De São Roque para Porto Murtinho o caminho era feito por uma
ferrovia de 22 km e bitola de 75 cm. Aliás, mesmo a extensão
da ferrovia é dúbia: enquanto Campestrini e Guimarães
falam em 22 km, o Álbum Gráfico de 1914 fala em 22 e
em 25 km, em pontos diferentes do livro. Não obtive notícia
de quando teria começado a operar esta ferrovia: pode ter sido
logo depois da instalação de Porto Murtinho (1892) ou
depois. Em 1913, já estava operando.
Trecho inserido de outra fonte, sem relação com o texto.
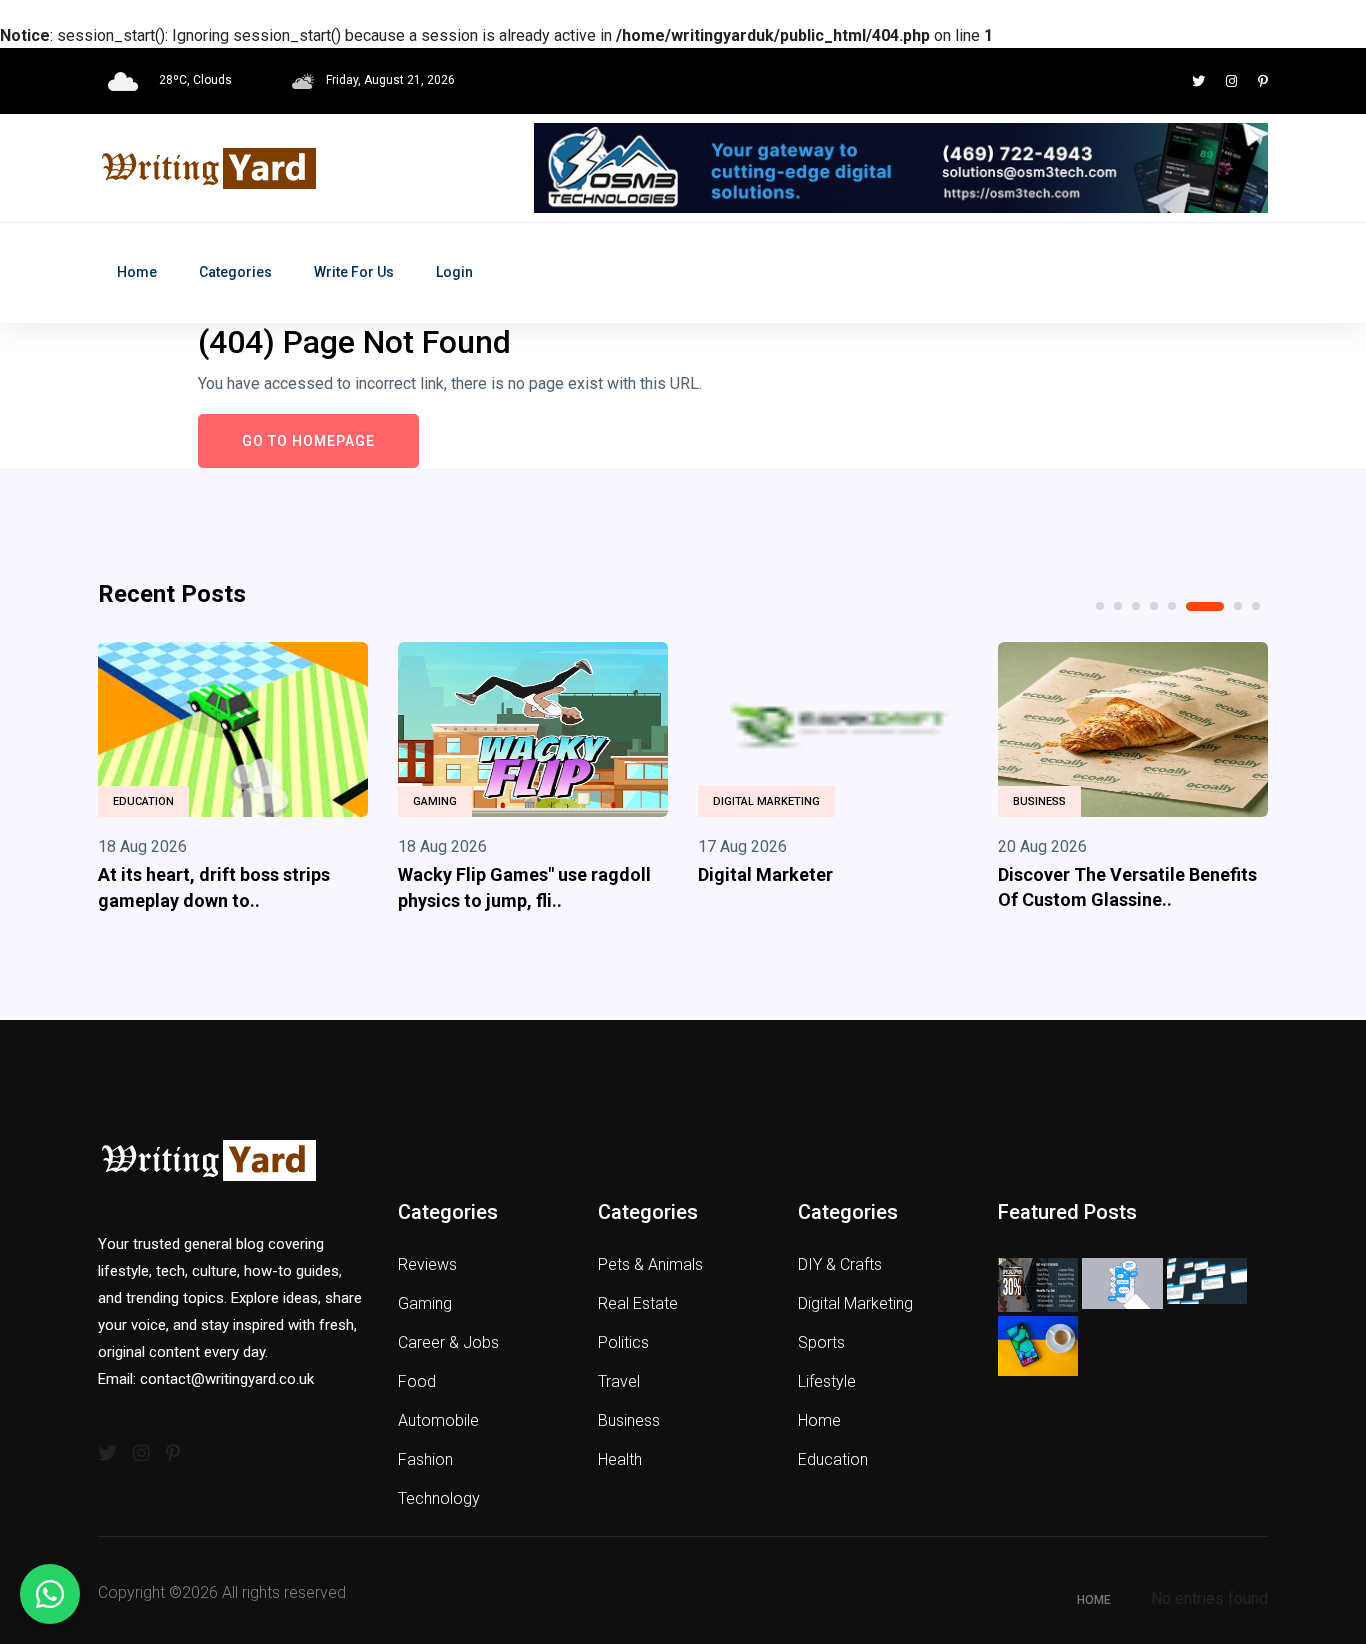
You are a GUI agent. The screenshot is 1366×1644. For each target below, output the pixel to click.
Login (454, 272)
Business (1039, 801)
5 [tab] (1172, 606)
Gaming (435, 801)
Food (417, 1381)
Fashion (425, 1459)
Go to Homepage (308, 441)
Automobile (438, 1420)
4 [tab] (1154, 606)
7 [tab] (1238, 606)
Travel (619, 1381)
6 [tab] (1205, 606)
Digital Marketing (766, 801)
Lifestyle (827, 1381)
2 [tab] (1118, 606)
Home (137, 272)
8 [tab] (1256, 606)
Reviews (427, 1264)
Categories (235, 272)
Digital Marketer (765, 874)
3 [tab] (1136, 606)
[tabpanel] (233, 781)
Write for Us (354, 272)
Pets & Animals (650, 1264)
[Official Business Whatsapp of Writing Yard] (50, 1594)
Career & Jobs (448, 1342)
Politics (623, 1342)
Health (620, 1459)
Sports (821, 1342)
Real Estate (638, 1303)
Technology (439, 1498)
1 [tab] (1100, 606)
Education (143, 801)
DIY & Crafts (840, 1264)
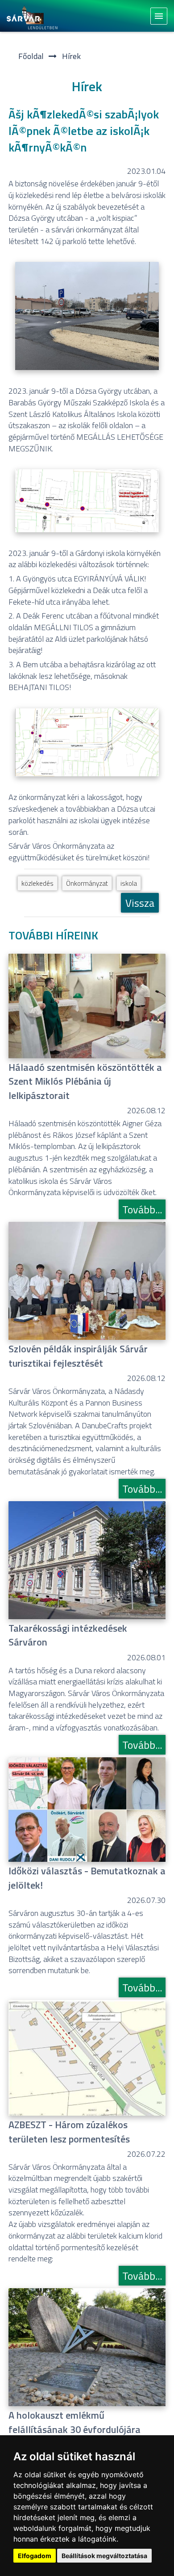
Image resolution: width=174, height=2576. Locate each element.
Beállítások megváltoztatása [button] (104, 2555)
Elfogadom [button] (34, 2555)
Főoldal (31, 56)
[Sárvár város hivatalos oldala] (34, 16)
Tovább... (142, 1209)
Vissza (139, 903)
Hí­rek (71, 56)
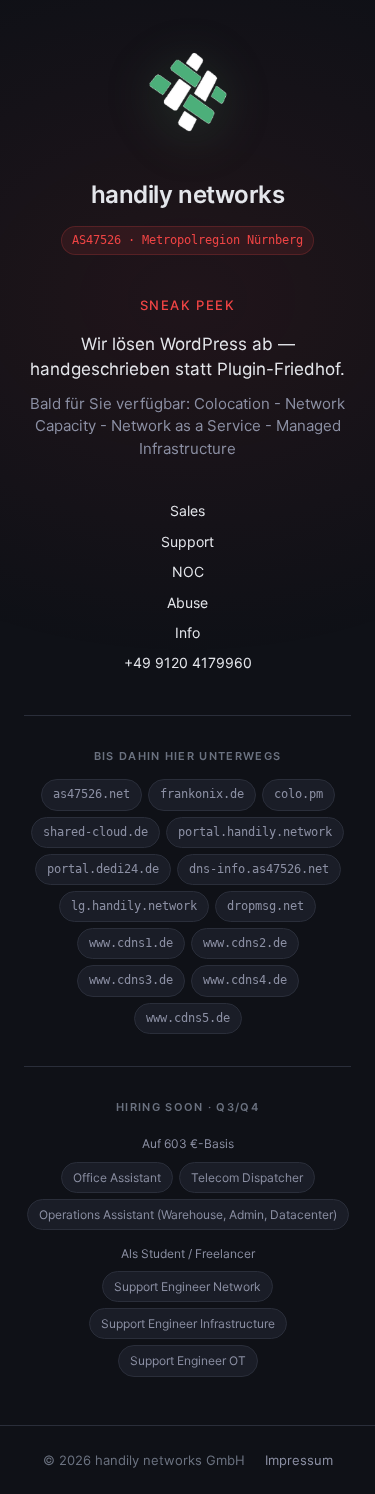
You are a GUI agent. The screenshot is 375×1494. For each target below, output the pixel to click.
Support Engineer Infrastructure (188, 1323)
No entanto, Porto Murtinho
já não era mais porto exportador de mate: este já
estava sendo embarcado pelos rios Iguatemi, Amambaí e Ivinhema,
que eram direta ou indiretamente afluentes do rio Paraná. O
rio Amambaí desaguava no Paraná em frente à cidade
de Guaíra, nas proximidades das Sete Quedas. Ali a Mate Larangeira
construiu uma outra ferrovia que passou a operar em 1917. Com a exportação
de mate pelo rio Paraná, a ferrovia São Roque-Porto
Murtinho passou a transportar outros materiais também produzidos
pela empresa e até produtos de armazéns localizados
em São Roque, como couro. Até 1958 a ferrovia continuava
operando: nesse ano, um dos produtos transportados eram as toras de
madeira que vinham dos quebrachais da empresa até a usina da
Floresta Brasileira S. A., em Porto Murtinho, para a produção
de tanino. No final de 1956, essa empresa comprou 2 locomotivas diesel
para dar mais rapidez aos transportes. Não sei, realmente,
até quando a ferrovia seguiu operando. Há indicações
(vagas) de que, em 1971, os trens ainda estariam em operação.